We knew that this day would eventually come: the end-of-life for Windows XP. If your company is currently running a desktop application for XP SP3 or Office 2003 or applications written in the Microsoft .NET 1.1 framework, you have probably heard some rumblings about the impending end of mainstream support for these technologies. So what exactly does “end-of-life” and “end of mainstream support” mean, and in what ways will affect your business’s systems?
End-of-life is a term used to indicate that the vendor of a particular product, in this case software and software frameworks, will no longer be marketing, selling, or sustaining that product. So in the case of Windows XP, this means that Microsoft will stop selling the product entirely, but more importantly, that Microsoft will no longer be providing support and updates for the system or building security patches for bugs.
The Bad News
After April 8th, the official end of support date, any businesses running Windows XP SP3 and Office 2003 will be exposed to a number of potential security and compliance risks without the option of the previous paid and free support offerings from Microsoft. That means major performance lags and a high risk of being hacked.
Time is running out: if your company has not already started taking measures to migrate to a modern framework, such as Windows 7 or 8, it’s time to take action. Unfortunately, an upgrade isn’t just a matter moving your XP or .NET 1.1 app to an updated framework. Applications written in .NET 1.1 are not compatible with the newer Windows frameworks, which means that either a partial or complete rewrite in .NET 2.0 or greater. In general, enterprise system deployment timeframes can range from 18 to 32 months – that’s the time it takes to audit, rewrite, migrate, deploy and test updated systems.
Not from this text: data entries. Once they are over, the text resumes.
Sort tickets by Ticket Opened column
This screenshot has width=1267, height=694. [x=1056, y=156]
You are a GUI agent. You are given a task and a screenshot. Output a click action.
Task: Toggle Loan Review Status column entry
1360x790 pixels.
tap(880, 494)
Furthermore, any integration with 3rd party services or third party libraries within a 1.1 applications are also written to work with the 1.1 framework, and might not be available for 2.0 and greater due to those services end-of-life or even companies’ end-of-life. There could be a host of reasons why certain libraries or APIs become suddenly unavailable. Many companies are having to rework their business workflow to accommodate these incompatibility issues.
What Do We Do Now?
First, use some forward thinking when it comes to any product lifecycle and end of support. If your plan is to update your desktop systems for Windows 7, think about what the next couple years will entail. Does it make more sense to make the jump all the way to Windows 8, the most recent version of Windows, in order to avoid another major migration in the near future?
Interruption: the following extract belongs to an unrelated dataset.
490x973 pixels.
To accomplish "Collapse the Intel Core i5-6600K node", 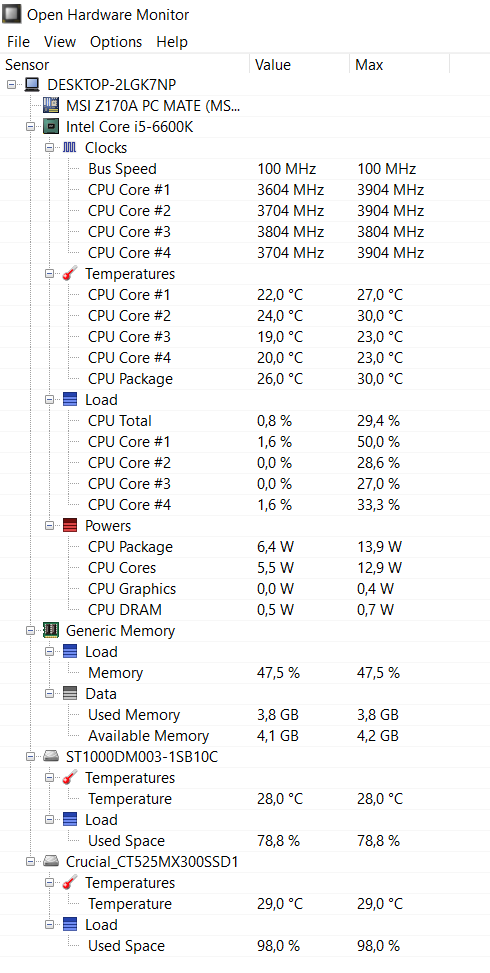I will pyautogui.click(x=30, y=127).
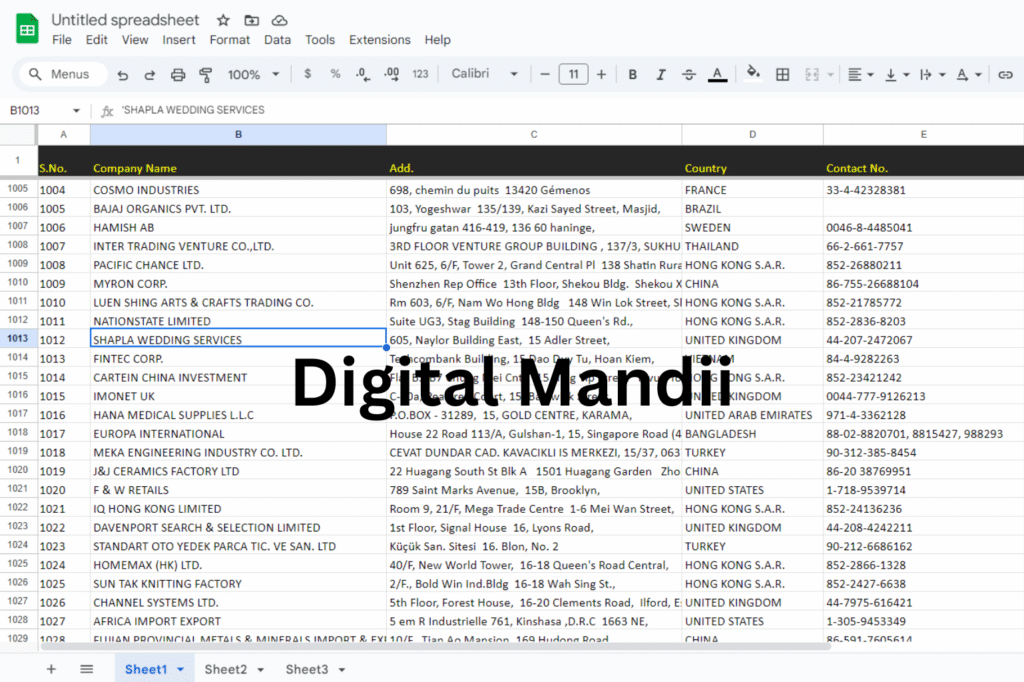Open the Calibri font dropdown

pos(485,75)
Next, consider which solution is better for your business functions: a desktop application or a web application. Web applications provide for remote data access, providing increased mobility, and are much easier to upgrade than desktop applications. This means that the cost of maintenance for a web application is more affordable than it is for desktop. For example, for third party integrations, the third party company is much more likely to keep their libraries/API up-to-date since their clients are always upgrading along with web technologies. Finally, web apps are more secure than ever. Back in 2001 when Windows introduced XP as the successor to Windows 2000, companies were more wary of going to a full web application because of security risks and the availability of broadband at the time. Now that those concerns are largely mitigated, it makes more sense for companies to make the investment in a web application rewrite.
The Case For Consulting
The best way to ensure that your company is taking a step in the right direction is by making a small investment in technology and business consulting. A code audit generally costs less than $2000, but can provide invaluable insight into your systems and the best direction for your business. Making the necessary upgrades to your existing desktop application might only cost you $10K up front, but it’s not the most scalable and maintainable solution considering the rate of innovation these days. On the other hand, a complete rewrite for web can be quite costly, generally in the $80 – $100K range, but will provide a long-term strategy for your business with less expensive upgrades along the way. For the budget sensitive, look for a company that can provide you with a mixed approach; perhaps rewrites to only a few aspects of your system and upgrades to others.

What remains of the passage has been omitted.